Neden kadınlar Shakespeare gibi yazamamış? Neden erkek şair ve
yazar sayısı kadınlardan fazla? Kurmaca bir karakter üzerinden bu soruları
sorup, cevaplarını aramış Woolf. Bu kitabın adı geçtiğinde ilk akla gelen ve
çağlarca da geçerliliğini koruyacak cümle çıkmış ortaya: “…eğer kurmaca bir metin yazmak istiyorsa, bir kadının parası ve
kendine ait bir odası olmalıydı.” Bu alıntının sadece kurmaca metin için
değil bir kadının tüm hayatı için geçerli olduğunu düşünüyorum.
Sanatçı olmak için insanın öncelikli olarak iki
özgürlüğe ihtiyacı var: Fikir özgürlüğü ve ekonomik özgürlük. Geçmişte de
günümüzde de yazarın biyografisine baktığımızda da bunun değişmediğini fark
etmek mümkün. Kitapta okuduğum erkek yazarların düşüncelerinin somutlaşmış
halini kadına şiddette, yapılan sömürülerde, iş dünyasında yer bulabilmek için
hala daha çok çabalamaları gerektiğinde görüyorum.

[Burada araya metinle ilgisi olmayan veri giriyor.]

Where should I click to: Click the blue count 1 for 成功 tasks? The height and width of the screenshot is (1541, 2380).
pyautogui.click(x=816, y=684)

Aynı zamanda bu kitap aklıma Huzur’dan bir alıntıyı getirdi: “İnsanın sevdiği bir ev olunca, kendisine
mahsus bir hayatı da olur.”
Kendine Ait Bir Oda, umutsuzluğa düştüğümde dönüp bakacağım bir
kitap olacak gibi duruyor. Virginia’dan güzel bir dilekle postu bitiriyorum.
Sevgiyle ve sağlıcakla kalın. “Öyle ya da
böyle, umarım seyahat etmeye ve aylak aylak dolaşmaya; dünyanın geçmişini ve
geleceğini düşünmeye; kitaplar üzerinde hayaller kurmaya; sokak köşelerinde
dolaşmaya ve düşüncelerinizin akıntının en derinine dalmasına yetecek kadar
paranız olur.”
“Edebiyat, başkalarının düşüncelerini gereğinden
fazla önemseyen erkeklerin enkazlarıyla çevrilidir.”
“İsterseniz kütüphanelerini kilitleyin; ancak ne
zihnimin özgürlüğünü kapatabileceğiniz bir kapı var, ne vurabileceğiniz bir
kilit ne de bir sürgü.”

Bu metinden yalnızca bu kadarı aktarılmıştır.